What to do:
• a. In the essay on religion and globalization, begin at the words "Slowly, however, both" and stop after "largely destabilizing force.", then give that part again with "National leaders" swapped for "Government officials".
• b. Resume the essay on religion and globalization after its last sentence and write what comes next.

Globalization, Religious Change and the Common Good


R. Scott Appleby

While hardly new in world politics, religion has returned in force to the international agenda. The Shi‘ite revolution in Iran (1978-1979) and the political awakening of the New Christian Right in the early eighties in the United States roughly coincided. Both events surprised journalists and politicians who bought in to a version of the secularization thesis and therefore underestimated or ignored the enduring power of religion to mobilize protest movements. The nineties saw the increasing prominence of Hamas (Sunni), Hezbollah (Shi‘ite), and Gush Emunim (Jewish) in shaping the conflict in the Middle East, the electoral and cultural successes of militant Hindu nationalism in India, and the spread of Sunni Muslim radicalism, Al-Qaeda style, in parts of the Middle East, Africa, and South Asia.

Yet the U.S. government was slow to respond effectively to situations where religion played a major role. Even after the establishment of the Islamic Republic of Iran in 1979, it was commonplace to hear U.S. officials describe the Ayatollah’s revolution as fundamentally a secular movement—a socio-economic protest cloaked up in pseudo-religious wrappings. There is perhaps no more eloquent testimony to the secular bias that has distorted U.S. foreign policy than the fact that the word “religion” does not appear in the index Diplomacy, Henry Kissinger’s encyclopedic account of American statesmanship, published in 1994. Nor does it appear in the index to Paul Collier’s recent book about world poverty, The Bottom Billion, despite the fact that many of the conflicts involving religious actors occur in underdeveloped countries.

Beyond Secularization

Slowly, however, both the United States and the larger world began to take notice of this old/new force in global affairs. National leaders, for whom security concerns were paramount, focused almost exclusively on the destructive expressions of religion, especially “religious terrorism,” rather than its record of community service, integrity and conflict resolution. The tragic events of 9/11 only reinforced the tendency of politicians and media to see religion as a monolithic and largely destabilizing force.

Gradually the situation has begun to change. Former British Prime Minister Tony Blair leads one promising effort to build coalitions between governmental and intergovernmental organizations and grassroots and regional religious communities on matters of concern, including healthcare, development, education, and conflict prevention. NATO formed a study and policy group to develop a more sophisticated analysis of religious and ethnic dimensions of post Cold War conflicts. From the Alliance of Civilizations to resolutions passed by the General Assembly, the United Nations is forging new partnerships with religions and religious communities. Meanwhile, nongovernmental international forums, such as the Parliament of World Religions and Religions for Peace, have increased in importance and provide a venue for multilateral progress on numerous issues of common concern.

Supplied material:
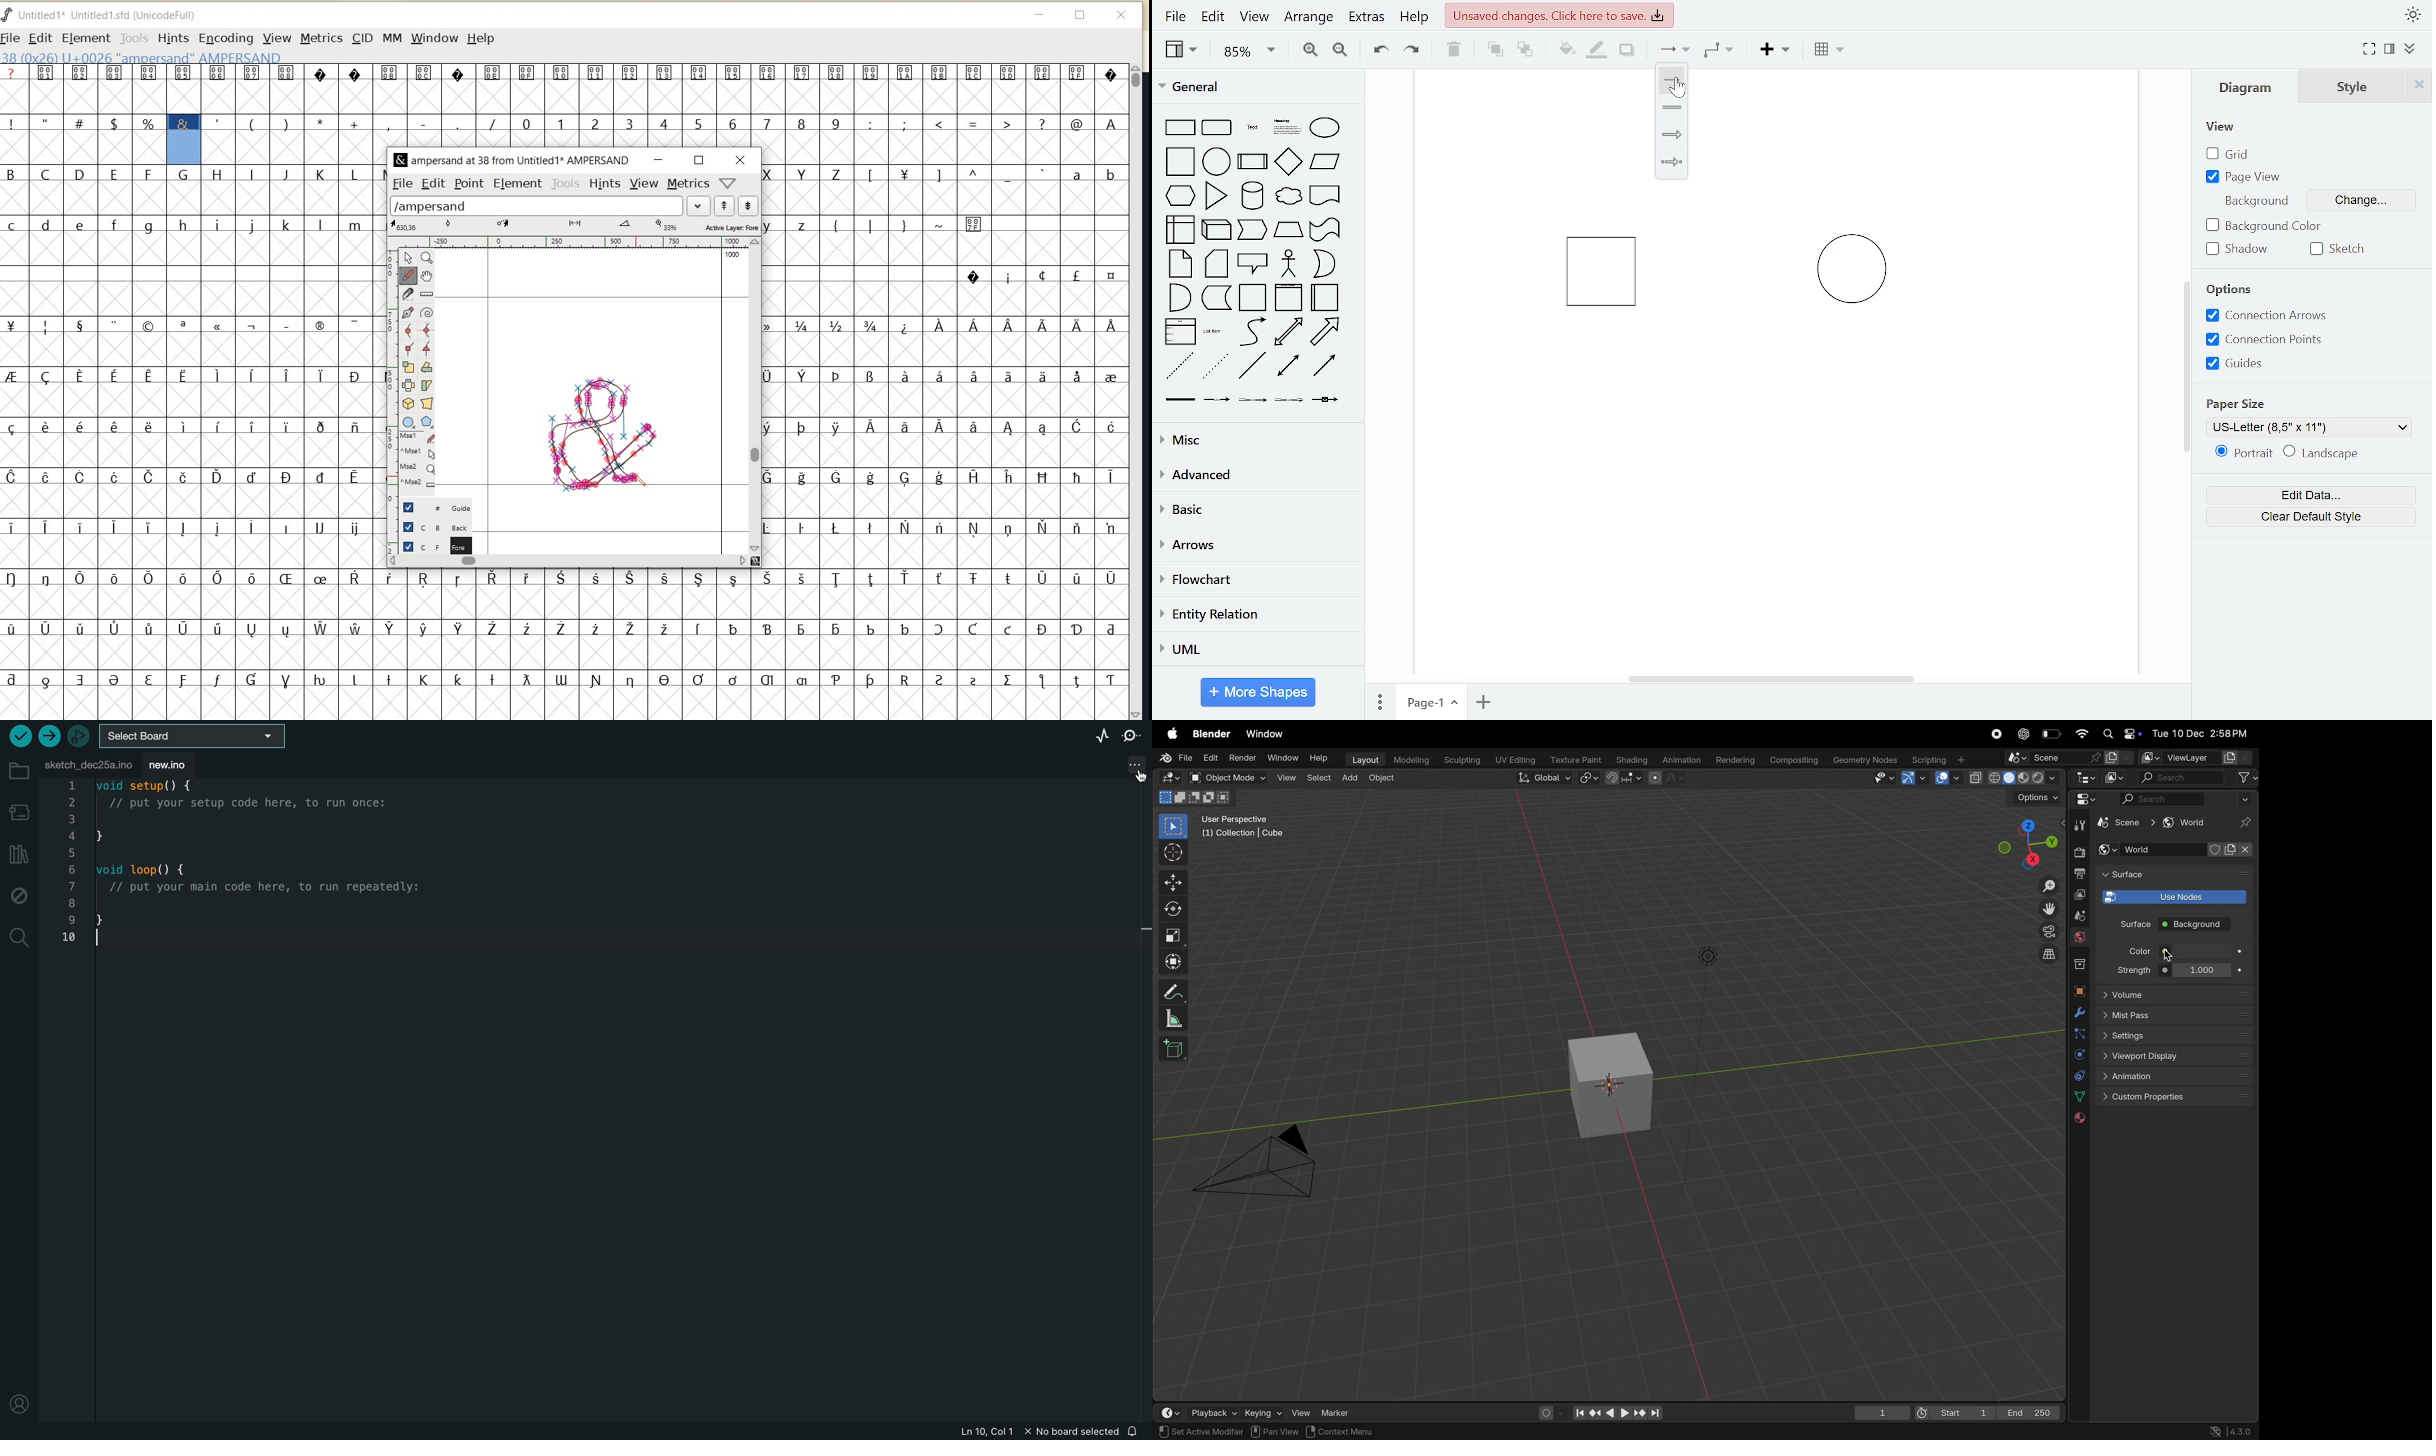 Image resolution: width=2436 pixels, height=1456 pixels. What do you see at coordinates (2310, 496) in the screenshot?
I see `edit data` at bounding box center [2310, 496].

Exercise answers:
• a.
Slowly, however, both the United States and the larger world began to take notice of this old/new force in global affairs. Government officials, for whom security concerns were paramount, focused almost exclusively on the destructive expressions of religion, especially “religious terrorism,” rather than its record of community service, integrity and conflict resolution. The tragic events of 9/11 only reinforced the tendency of politicians and media to see religion as a monolithic and largely destabilizing force.

• b.
 In the United States, the progress toward a more balanced and wiser approach to religion has been halting but not insignificant. Over the past decade the CIA’s Office of Political Islam increased in size, sophistication, and influence. West Point established the Harmony Project to understand the worldview and (limited) appeal of Al-Qaeda and religious extremism more broadly. President Bush appointed a special envoy to the Organization of the Islamic Conference in an effort to engage Muslims, while prominent task forces produced special reports recommending a new way forward in U.S. relations with the Muslim world and with religious communities more generally.[1] USAID ran a number of programs designed to engage local religious leaders across a spectrum of sectarian groups as it disseminated foreign assistance. Even before September 11, the International Religious Freedom Act of 1998 established a U.S. ambassador-at-large for international religious freedom.[2]

Like President George W. Bush before him, President Obama recognizes the important role of religion in combating social ills, inspiring human excellence, and promoting constructive social and political behavior. Building upon President Bush’s own faith-based initiative (and office) to unleash “armies of compassion” that combat social ills in ways government programs could not, President Obama established the White House Office of Faith-Based and Neighborhood Partnerships. How it will extend, expand, and re-direct the relationship between religious groups and the U.S. government is yet to be seen, but early signs point to further internationalization of the efforts and a different funding relationship to faith-based domestic groups. Specifically, the president has asked for recommendations on how to promote interfaith dialogue that would enhance the capacity of states and communities to address poverty, underdevelopment, delivery of healthcare, and other social arenas where religion and religious groups have demonstrated their effectiveness.[3]

Historians may judge President Obama’s speech in Cairo on June 4, 2009, a turning point in U.S. foreign policy toward Islam. In any case, he spoke honestly and directly about mistakes and legitimate grievances on all sides, underscored the importance of religious freedom, and invited and challenged Muslims to join America in pursuing justice, peace, and development. At the very least, the speech contributed to laying a foundation for a fresh and bracingly bold approach to religions in their roles as nongovernmental transnational actors of increasing influence.

Dismantling Conventional Wisdom

The long overdue attention to religion by policy analysts and public officials is to be commended and encouraged. Attention, of course, is not enough; the new openness to engaging religions and religious communities must be marked by a quantum leap in understanding. The place to begin is by debunking lingering stereotypes about religion held by casual observers and non-specialists. That is the relatively easy part. More pressing and difficult is the need to dismantle the conventional wisdom about religion held by even its expert observers but now rapidly becoming outdated by the current wave of globalization, which is transforming the face and expressions of religion and religions, virtually all of which are now transnational in nature.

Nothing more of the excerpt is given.